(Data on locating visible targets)
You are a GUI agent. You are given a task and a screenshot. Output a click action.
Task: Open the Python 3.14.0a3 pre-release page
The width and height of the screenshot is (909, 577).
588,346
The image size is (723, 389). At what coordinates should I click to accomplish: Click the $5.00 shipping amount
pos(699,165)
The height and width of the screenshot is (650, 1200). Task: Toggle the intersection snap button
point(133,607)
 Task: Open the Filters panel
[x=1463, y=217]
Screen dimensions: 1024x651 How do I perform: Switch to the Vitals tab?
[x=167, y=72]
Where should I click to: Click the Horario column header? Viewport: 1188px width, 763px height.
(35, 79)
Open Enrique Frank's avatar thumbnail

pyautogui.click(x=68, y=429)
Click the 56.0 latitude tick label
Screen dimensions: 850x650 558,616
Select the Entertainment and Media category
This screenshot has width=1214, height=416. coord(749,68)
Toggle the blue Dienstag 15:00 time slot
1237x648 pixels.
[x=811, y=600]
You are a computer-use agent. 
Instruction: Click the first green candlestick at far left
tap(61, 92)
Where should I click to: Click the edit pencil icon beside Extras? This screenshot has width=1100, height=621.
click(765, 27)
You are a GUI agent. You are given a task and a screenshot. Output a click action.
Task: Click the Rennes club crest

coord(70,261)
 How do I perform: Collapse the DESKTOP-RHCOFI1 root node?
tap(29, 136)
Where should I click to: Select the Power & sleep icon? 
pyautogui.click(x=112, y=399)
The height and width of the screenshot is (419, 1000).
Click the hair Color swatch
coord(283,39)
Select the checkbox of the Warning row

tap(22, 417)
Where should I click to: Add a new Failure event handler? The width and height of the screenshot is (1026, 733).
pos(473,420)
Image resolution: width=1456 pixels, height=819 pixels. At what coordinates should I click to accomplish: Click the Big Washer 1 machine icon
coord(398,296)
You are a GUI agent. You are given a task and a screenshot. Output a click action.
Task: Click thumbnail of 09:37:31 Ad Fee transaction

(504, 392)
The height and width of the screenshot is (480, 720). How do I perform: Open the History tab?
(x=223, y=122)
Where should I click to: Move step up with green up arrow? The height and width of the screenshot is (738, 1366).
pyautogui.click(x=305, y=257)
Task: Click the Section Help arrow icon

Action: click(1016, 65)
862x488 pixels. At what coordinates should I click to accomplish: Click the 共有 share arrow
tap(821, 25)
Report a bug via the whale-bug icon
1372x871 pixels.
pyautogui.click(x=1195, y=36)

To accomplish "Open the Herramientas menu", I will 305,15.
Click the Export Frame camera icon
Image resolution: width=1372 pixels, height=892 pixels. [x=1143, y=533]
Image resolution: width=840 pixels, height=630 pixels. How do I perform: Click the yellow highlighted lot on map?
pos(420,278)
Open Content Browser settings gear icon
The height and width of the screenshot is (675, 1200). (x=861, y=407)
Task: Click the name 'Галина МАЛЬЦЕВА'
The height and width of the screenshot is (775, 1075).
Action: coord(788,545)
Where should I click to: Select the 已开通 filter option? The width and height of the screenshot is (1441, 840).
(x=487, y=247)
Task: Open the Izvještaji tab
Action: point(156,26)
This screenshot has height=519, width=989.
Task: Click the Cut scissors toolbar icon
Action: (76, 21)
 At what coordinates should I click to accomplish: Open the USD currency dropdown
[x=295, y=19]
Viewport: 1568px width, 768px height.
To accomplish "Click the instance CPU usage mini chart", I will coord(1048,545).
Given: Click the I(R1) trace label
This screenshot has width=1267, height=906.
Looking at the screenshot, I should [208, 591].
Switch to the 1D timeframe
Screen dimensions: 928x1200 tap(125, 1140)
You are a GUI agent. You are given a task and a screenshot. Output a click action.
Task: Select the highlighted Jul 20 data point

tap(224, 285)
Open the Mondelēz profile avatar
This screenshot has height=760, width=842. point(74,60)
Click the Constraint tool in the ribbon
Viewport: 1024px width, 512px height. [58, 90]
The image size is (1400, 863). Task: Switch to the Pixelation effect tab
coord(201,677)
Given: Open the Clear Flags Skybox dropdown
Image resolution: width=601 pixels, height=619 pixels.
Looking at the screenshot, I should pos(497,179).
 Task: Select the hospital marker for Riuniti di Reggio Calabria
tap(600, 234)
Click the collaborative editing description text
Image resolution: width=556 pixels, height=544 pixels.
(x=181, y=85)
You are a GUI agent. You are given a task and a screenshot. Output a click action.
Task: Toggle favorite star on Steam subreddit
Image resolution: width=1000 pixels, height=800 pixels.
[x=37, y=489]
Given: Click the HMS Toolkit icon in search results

=== Stated task ===
Render the items in the stretch from the line containing "Switch to the 1D timeframe" through the line containing "Looking at the screenshot, I should pos(497,179)." as a two-column CSV with the headers instruction and click. Give one row per item, putting its text and its answer each in a single quoted field and replacing line breaks with spaces.

=== Output for this exercise ===
instruction,click
"Switch to the 1D timeframe","Screen dimensions: 928x1200 tap(125, 1140)"
"You are a GUI agent. You are given a task and a screenshot. Output a click action. Task: Select the highlighted Jul 20 data point","tap(224, 285)"
"Open the Mondelēz profile avatar","This screenshot has height=760, width=842. point(74,60)"
"Click the Constraint tool in the ribbon","Viewport: 1024px width, 512px height. [58, 90]"
"The image size is (1400, 863). Task: Switch to the Pixelation effect tab","coord(201,677)"
"Given: Open the Clear Flags Skybox dropdown Image resolution: width=601 pixels, height=619 pixels.","Looking at the screenshot, I should pos(497,179)."